*** Listed entries ***

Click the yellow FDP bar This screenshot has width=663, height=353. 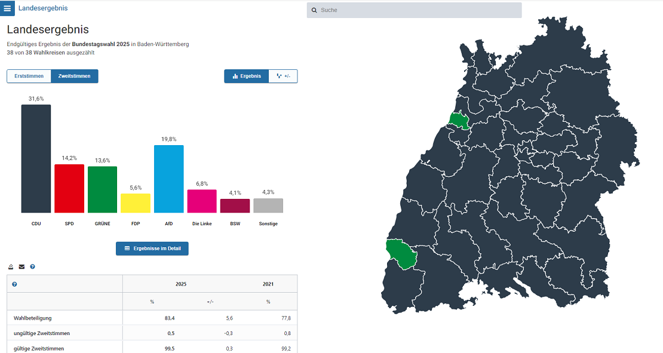point(136,203)
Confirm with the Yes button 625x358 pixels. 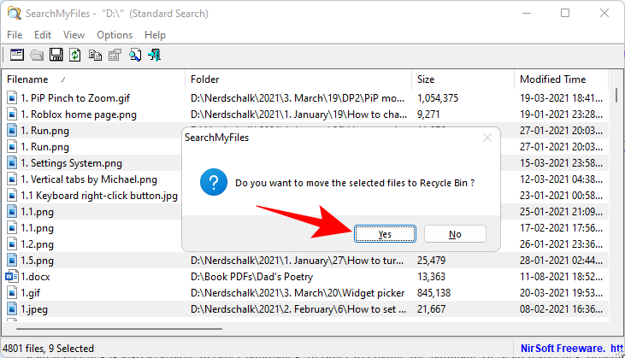pos(385,233)
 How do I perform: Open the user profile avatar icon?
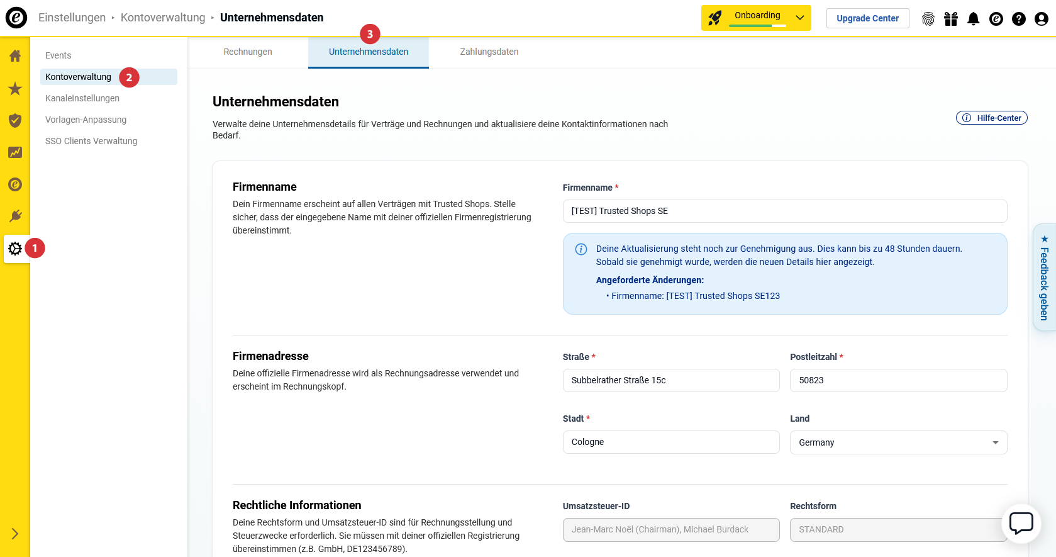click(x=1041, y=19)
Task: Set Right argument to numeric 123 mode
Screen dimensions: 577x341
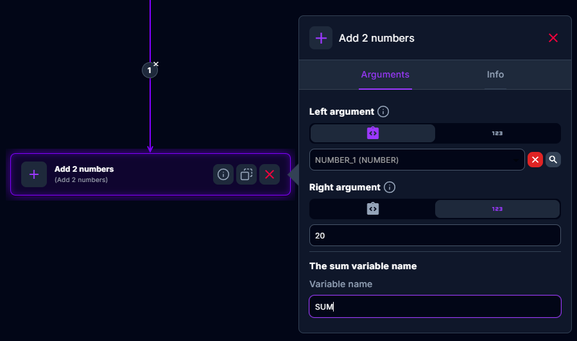Action: coord(497,209)
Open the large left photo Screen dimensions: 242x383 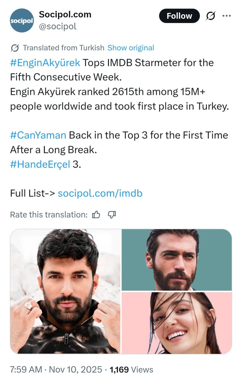pyautogui.click(x=65, y=291)
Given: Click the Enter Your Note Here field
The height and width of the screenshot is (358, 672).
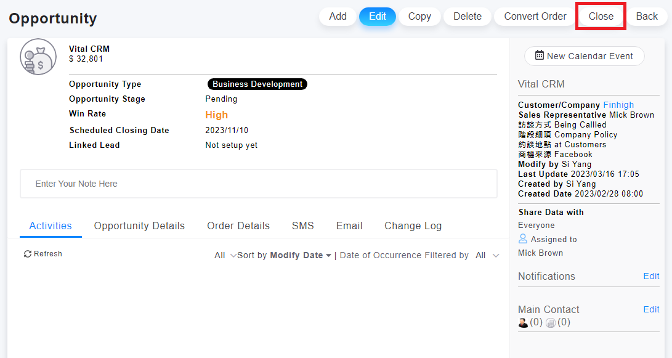Looking at the screenshot, I should [258, 184].
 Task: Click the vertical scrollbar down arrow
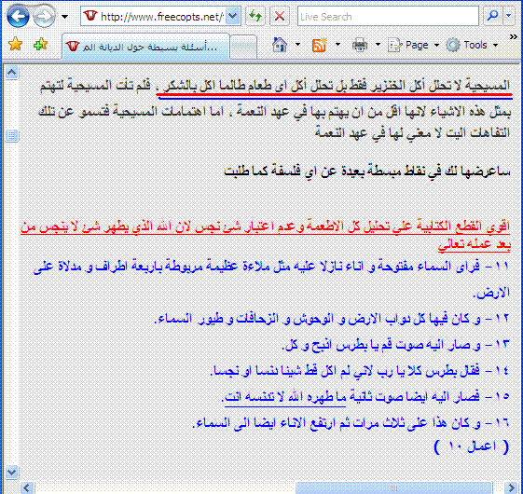12,472
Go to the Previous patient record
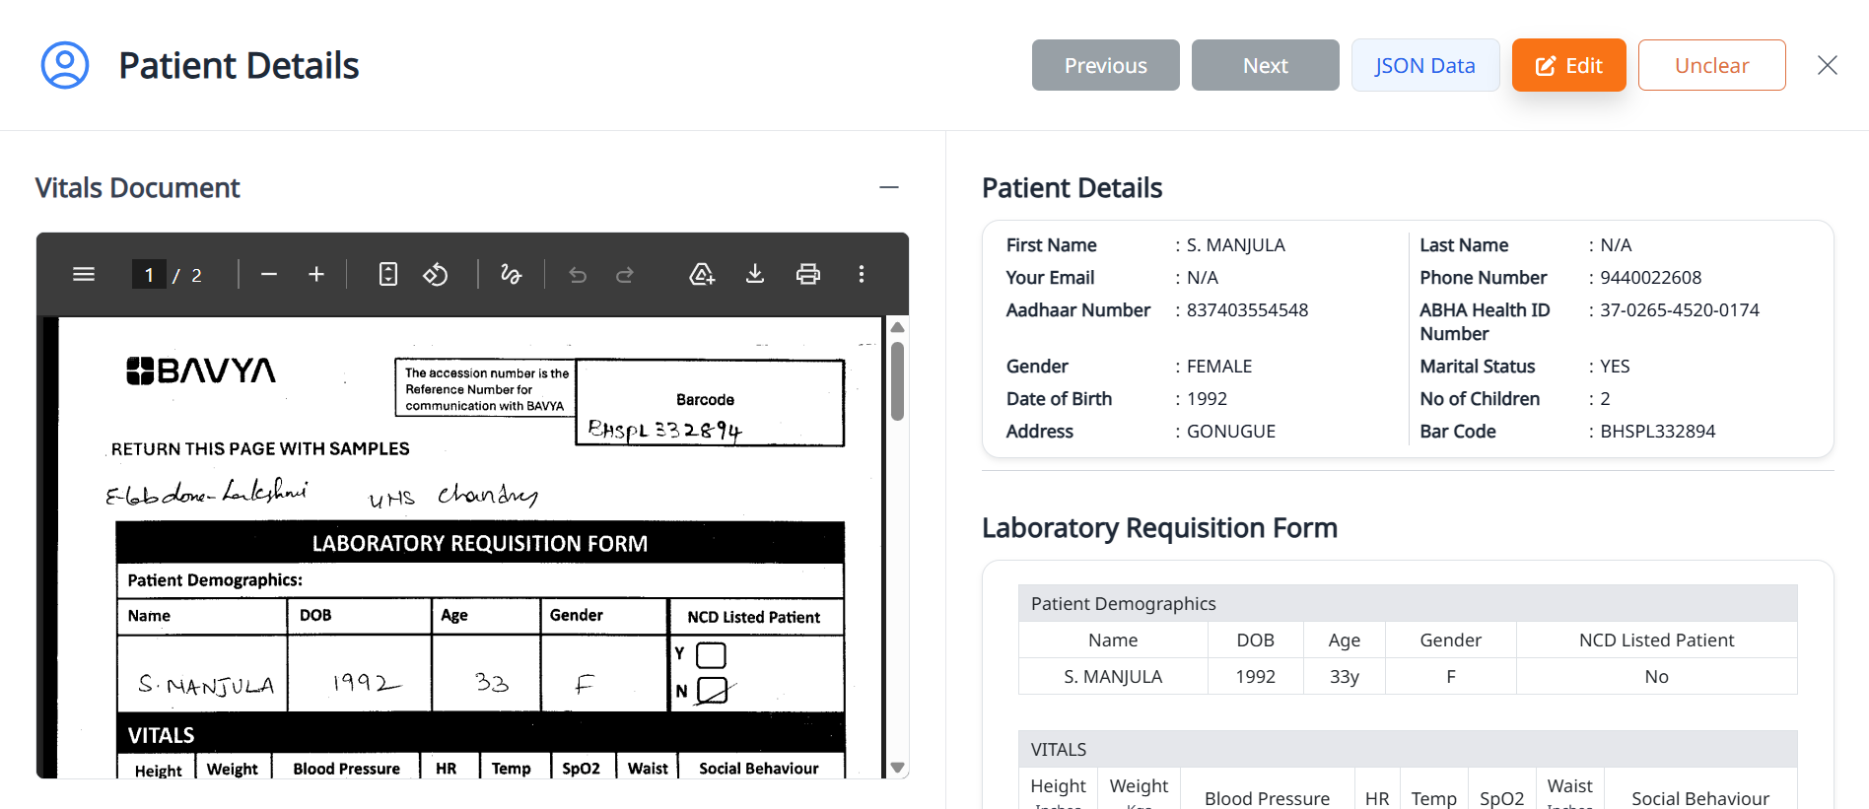This screenshot has width=1869, height=809. tap(1105, 65)
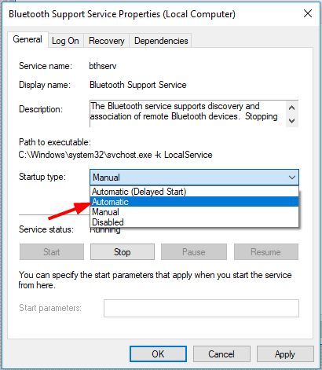Apply the startup type changes
Screen dimensions: 322x370
click(x=285, y=354)
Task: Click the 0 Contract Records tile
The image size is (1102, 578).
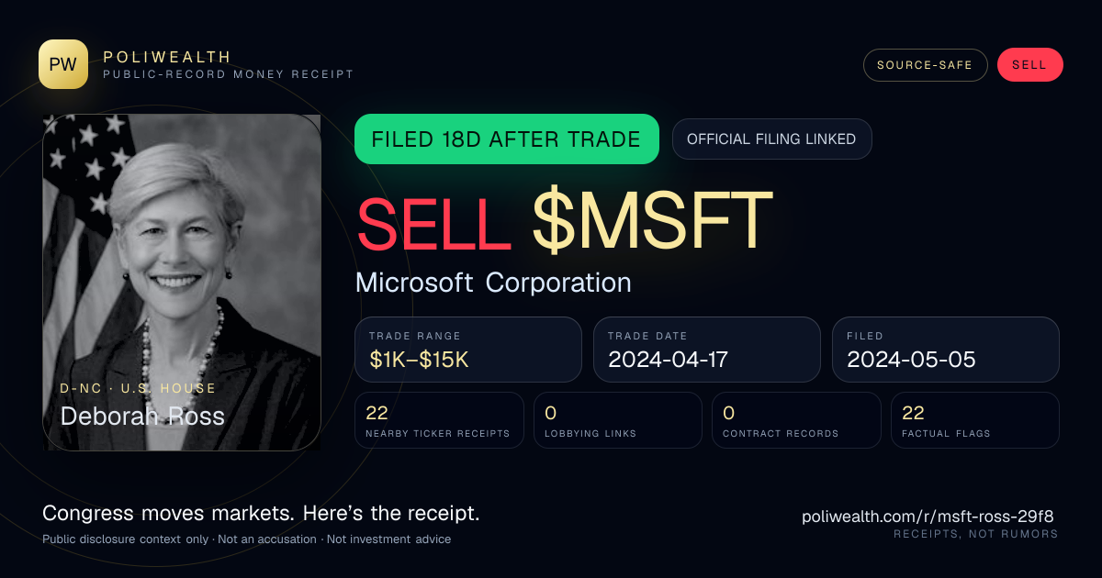Action: [796, 420]
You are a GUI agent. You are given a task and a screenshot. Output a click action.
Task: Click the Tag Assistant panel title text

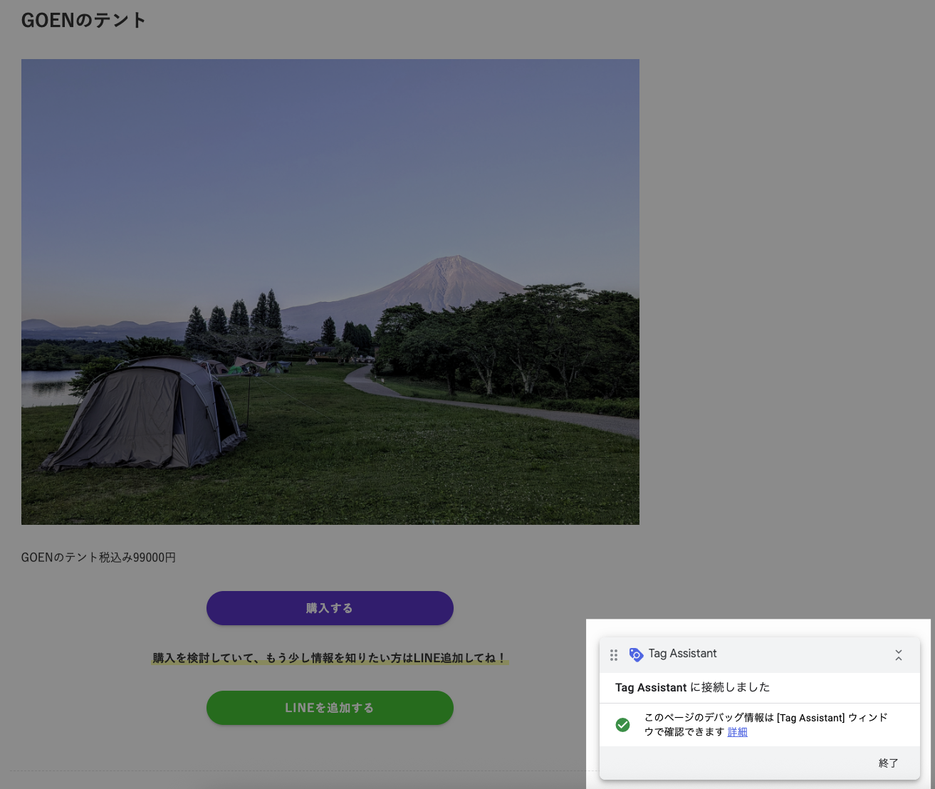[x=682, y=654]
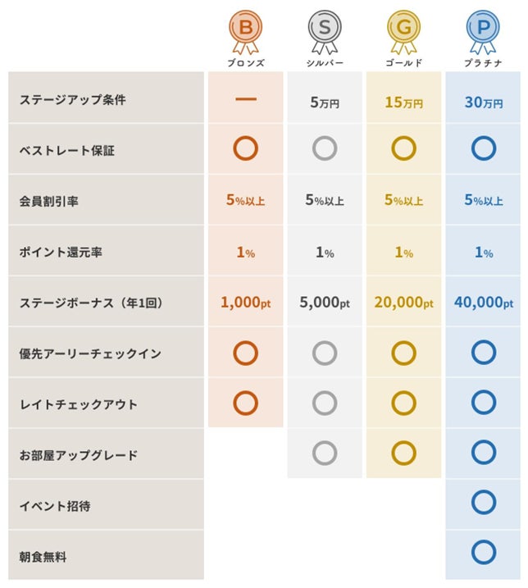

*** End of Listed entries ***

▶ Goal of the exercise:
Give again, word for word, the lines above from the one with "You are a GUI" through the final line of the data, both ends included. Do not copy any picture.

▶ Solution for this exercise:
You are a GUI agent. You are given a task and a screenshot. Output a click action.
Task: Click the Tag Assistant panel title text

[x=682, y=654]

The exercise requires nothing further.